◆ DIRECTIONS FOR THIS TASK: Go through the lines below. Copy those with "photo".
*** RECORDED INFORMATION ***
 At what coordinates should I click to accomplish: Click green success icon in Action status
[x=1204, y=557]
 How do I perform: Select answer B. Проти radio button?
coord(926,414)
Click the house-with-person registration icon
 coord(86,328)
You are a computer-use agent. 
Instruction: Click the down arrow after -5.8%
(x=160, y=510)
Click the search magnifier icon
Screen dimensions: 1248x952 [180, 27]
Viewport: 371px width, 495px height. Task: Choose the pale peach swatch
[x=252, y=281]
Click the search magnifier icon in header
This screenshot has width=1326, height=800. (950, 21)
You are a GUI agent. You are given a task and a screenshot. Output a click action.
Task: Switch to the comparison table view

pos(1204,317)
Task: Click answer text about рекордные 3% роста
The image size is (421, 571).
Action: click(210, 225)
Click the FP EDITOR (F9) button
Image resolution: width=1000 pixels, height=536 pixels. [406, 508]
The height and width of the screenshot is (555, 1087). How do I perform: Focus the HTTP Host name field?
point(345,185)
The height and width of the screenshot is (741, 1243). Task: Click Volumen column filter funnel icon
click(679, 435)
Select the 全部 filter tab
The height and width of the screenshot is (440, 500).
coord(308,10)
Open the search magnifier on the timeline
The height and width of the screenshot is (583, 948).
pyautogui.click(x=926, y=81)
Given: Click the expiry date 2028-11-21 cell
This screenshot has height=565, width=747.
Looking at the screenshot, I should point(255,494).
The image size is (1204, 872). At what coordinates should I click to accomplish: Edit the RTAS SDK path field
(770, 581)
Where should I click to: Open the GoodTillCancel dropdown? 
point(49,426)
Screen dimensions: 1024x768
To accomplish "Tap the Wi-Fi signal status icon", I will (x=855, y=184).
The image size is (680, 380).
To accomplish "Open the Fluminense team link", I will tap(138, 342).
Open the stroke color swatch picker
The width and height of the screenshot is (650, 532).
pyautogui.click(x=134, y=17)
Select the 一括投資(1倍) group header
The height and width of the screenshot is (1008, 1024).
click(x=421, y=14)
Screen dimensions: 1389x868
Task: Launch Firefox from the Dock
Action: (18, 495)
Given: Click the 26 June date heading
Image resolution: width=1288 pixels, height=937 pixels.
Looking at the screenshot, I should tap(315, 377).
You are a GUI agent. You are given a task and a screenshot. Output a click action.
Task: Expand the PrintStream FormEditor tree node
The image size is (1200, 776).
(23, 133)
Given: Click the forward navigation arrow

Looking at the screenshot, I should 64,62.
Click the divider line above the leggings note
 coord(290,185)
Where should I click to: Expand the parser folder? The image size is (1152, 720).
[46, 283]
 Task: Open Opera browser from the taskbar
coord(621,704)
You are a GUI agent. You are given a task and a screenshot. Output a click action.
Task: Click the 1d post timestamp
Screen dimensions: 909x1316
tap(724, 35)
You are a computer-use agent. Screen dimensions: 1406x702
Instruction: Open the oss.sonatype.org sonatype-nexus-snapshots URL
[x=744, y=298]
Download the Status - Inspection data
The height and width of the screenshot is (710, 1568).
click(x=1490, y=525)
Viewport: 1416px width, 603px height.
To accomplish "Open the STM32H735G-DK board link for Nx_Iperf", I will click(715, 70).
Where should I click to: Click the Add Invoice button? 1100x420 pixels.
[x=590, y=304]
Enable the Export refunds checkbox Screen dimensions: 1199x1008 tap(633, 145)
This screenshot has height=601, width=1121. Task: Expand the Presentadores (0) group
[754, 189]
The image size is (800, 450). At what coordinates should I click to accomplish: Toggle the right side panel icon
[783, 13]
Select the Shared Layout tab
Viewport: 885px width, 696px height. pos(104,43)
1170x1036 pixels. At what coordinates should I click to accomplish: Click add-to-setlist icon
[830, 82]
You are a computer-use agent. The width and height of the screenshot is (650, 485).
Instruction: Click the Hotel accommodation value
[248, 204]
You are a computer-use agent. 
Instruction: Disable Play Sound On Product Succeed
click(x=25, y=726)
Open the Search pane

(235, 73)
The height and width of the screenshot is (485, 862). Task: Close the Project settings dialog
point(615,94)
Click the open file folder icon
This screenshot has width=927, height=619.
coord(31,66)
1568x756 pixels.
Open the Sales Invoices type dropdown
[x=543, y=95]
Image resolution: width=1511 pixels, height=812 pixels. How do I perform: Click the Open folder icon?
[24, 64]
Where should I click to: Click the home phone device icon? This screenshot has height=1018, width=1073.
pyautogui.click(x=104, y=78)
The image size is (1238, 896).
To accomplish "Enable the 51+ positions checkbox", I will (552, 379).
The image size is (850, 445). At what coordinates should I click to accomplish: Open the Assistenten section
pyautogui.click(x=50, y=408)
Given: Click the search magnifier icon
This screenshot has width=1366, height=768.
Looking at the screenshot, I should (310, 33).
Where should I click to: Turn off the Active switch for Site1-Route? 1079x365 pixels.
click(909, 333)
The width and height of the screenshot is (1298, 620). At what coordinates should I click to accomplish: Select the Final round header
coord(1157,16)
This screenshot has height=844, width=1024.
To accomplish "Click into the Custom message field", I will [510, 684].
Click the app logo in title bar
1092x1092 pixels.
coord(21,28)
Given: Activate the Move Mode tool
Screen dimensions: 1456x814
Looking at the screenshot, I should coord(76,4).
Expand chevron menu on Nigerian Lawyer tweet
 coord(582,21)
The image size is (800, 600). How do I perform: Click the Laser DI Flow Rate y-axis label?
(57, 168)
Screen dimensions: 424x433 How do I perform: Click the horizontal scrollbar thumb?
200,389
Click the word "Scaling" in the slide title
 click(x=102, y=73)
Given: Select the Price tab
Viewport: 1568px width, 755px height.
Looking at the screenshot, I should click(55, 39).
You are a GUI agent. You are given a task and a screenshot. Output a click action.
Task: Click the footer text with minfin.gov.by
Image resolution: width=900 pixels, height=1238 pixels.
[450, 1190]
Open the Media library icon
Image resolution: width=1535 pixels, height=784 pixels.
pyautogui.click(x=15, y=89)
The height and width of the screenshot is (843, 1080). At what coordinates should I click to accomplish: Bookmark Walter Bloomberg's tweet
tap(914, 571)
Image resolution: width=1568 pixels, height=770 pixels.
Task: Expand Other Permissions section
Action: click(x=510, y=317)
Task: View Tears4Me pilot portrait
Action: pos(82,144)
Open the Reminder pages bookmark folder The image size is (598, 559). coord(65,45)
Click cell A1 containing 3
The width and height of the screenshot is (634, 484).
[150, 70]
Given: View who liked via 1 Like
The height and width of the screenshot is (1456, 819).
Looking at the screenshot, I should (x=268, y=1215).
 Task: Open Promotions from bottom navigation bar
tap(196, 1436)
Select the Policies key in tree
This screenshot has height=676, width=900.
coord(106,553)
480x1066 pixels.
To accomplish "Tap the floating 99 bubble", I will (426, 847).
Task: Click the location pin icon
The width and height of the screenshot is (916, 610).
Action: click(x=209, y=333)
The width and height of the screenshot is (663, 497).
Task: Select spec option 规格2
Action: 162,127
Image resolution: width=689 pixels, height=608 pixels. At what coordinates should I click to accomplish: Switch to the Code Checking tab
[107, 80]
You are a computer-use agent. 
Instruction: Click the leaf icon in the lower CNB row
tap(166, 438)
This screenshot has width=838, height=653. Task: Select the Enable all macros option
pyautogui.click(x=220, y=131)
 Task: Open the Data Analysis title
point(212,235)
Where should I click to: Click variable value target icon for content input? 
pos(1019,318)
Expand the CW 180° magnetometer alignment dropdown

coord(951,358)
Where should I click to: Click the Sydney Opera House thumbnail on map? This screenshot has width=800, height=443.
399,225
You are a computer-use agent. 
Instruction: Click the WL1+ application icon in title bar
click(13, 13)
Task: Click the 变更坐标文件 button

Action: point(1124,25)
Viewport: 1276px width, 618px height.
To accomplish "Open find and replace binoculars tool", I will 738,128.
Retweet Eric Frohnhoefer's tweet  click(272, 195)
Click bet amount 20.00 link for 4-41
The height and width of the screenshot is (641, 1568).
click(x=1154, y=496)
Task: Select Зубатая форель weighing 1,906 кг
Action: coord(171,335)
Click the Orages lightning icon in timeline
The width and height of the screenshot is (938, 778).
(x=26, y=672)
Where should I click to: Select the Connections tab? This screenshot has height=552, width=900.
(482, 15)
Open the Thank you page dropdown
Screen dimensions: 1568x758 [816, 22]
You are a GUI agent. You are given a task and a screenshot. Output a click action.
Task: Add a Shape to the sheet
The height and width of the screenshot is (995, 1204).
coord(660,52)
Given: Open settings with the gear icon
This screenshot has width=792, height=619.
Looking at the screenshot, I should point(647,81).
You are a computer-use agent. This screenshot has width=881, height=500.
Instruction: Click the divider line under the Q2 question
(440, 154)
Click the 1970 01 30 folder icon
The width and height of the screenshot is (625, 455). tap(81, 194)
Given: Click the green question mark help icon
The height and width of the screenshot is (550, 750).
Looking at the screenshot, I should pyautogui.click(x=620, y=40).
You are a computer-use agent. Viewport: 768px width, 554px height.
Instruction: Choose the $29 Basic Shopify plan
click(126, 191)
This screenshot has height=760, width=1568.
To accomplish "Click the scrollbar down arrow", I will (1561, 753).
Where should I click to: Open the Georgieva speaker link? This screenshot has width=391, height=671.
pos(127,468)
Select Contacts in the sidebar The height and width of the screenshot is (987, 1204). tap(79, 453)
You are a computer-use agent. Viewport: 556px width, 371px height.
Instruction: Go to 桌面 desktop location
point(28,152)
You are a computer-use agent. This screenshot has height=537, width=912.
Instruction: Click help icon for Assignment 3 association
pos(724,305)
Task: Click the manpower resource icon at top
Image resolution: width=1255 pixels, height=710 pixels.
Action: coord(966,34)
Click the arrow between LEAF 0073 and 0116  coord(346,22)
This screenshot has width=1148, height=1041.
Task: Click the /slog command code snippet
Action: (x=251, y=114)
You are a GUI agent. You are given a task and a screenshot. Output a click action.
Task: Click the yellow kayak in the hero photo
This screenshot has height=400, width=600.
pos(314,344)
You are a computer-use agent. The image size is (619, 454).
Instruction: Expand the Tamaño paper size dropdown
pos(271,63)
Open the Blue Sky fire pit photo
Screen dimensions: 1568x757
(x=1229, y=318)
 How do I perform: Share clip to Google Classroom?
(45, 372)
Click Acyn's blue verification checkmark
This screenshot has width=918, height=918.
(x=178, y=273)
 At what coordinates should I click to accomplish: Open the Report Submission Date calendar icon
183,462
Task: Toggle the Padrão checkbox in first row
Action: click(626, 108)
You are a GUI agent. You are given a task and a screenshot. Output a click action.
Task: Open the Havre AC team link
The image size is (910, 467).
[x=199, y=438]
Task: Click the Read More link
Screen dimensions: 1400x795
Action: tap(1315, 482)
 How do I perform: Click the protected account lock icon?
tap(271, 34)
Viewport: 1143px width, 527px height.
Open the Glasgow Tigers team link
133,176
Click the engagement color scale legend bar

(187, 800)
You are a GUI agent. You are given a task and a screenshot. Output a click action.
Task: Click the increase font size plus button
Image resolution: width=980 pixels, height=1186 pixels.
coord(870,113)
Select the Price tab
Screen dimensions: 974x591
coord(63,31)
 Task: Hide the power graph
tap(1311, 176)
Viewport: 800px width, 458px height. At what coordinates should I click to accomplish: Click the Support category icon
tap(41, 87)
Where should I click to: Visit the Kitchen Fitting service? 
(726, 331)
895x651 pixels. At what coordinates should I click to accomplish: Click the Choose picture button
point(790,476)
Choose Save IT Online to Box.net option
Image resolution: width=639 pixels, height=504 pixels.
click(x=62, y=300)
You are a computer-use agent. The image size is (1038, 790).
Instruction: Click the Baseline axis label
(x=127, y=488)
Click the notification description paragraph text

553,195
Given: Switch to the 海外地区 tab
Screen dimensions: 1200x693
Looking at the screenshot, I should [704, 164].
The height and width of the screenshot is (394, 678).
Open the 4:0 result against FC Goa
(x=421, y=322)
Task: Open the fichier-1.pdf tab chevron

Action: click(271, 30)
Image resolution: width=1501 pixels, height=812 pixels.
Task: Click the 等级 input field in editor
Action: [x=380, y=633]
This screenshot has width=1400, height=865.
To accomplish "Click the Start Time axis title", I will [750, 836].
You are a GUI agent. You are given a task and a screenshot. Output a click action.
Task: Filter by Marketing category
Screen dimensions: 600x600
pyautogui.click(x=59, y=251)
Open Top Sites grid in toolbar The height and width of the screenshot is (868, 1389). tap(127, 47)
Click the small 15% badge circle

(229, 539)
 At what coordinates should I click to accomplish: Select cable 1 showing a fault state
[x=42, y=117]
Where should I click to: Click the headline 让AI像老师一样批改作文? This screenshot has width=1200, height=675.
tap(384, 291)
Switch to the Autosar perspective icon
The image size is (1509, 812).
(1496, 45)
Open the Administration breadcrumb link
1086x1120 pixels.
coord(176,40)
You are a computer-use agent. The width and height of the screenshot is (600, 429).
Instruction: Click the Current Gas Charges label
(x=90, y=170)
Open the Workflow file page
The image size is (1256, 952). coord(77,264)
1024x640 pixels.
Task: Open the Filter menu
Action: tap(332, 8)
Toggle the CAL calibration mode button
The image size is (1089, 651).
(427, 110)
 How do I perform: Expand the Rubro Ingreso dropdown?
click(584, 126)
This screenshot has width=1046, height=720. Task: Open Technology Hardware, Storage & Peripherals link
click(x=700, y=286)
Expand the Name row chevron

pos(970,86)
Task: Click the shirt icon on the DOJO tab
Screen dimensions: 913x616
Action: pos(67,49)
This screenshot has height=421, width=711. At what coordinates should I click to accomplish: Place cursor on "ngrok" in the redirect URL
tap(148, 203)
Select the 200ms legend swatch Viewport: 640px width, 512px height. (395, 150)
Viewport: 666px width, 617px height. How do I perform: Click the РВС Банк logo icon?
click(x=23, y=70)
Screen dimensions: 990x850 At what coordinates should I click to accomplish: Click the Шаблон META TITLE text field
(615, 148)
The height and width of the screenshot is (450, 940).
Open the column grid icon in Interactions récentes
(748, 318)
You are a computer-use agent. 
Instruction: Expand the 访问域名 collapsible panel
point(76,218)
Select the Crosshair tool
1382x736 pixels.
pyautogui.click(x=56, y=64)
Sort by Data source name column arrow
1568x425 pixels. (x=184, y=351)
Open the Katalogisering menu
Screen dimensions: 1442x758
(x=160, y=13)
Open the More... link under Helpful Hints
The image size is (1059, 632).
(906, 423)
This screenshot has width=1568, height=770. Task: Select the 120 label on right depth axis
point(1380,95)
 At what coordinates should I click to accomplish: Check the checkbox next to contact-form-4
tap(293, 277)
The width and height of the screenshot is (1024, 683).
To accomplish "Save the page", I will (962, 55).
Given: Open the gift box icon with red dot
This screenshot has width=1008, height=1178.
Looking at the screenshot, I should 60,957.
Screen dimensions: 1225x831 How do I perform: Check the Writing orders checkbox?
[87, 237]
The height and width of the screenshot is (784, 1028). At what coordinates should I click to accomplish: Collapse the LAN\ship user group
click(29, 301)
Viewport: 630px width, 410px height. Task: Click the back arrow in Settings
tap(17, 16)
*** End of RECORDED INFORMATION ***
◆ SOLUTION FOR THIS PROBLEM:
Task: Click the yellow kayak in the hero photo
Open the Blue Sky fire pit photo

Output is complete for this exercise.